What is required:
Return, with both end lines included, exactly what the data below holds from the line with "Viewport: 812px width, 526px height." through the line with "the green 学习路线", though not the pictures.

Data records:
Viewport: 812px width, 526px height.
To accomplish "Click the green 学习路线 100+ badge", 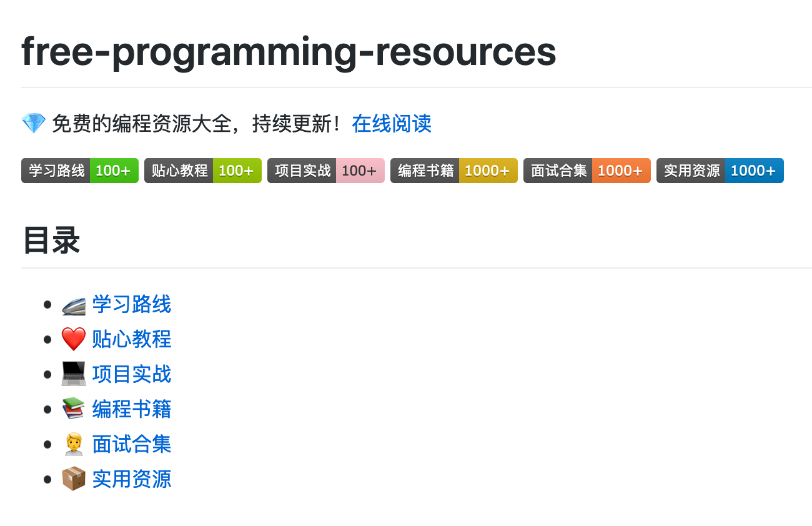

--

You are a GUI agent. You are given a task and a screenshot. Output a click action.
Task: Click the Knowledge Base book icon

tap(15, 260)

Task solution:
Viewport: 812px width, 526px height.
To accomplish "Click the green 学习路线 100+ badge", 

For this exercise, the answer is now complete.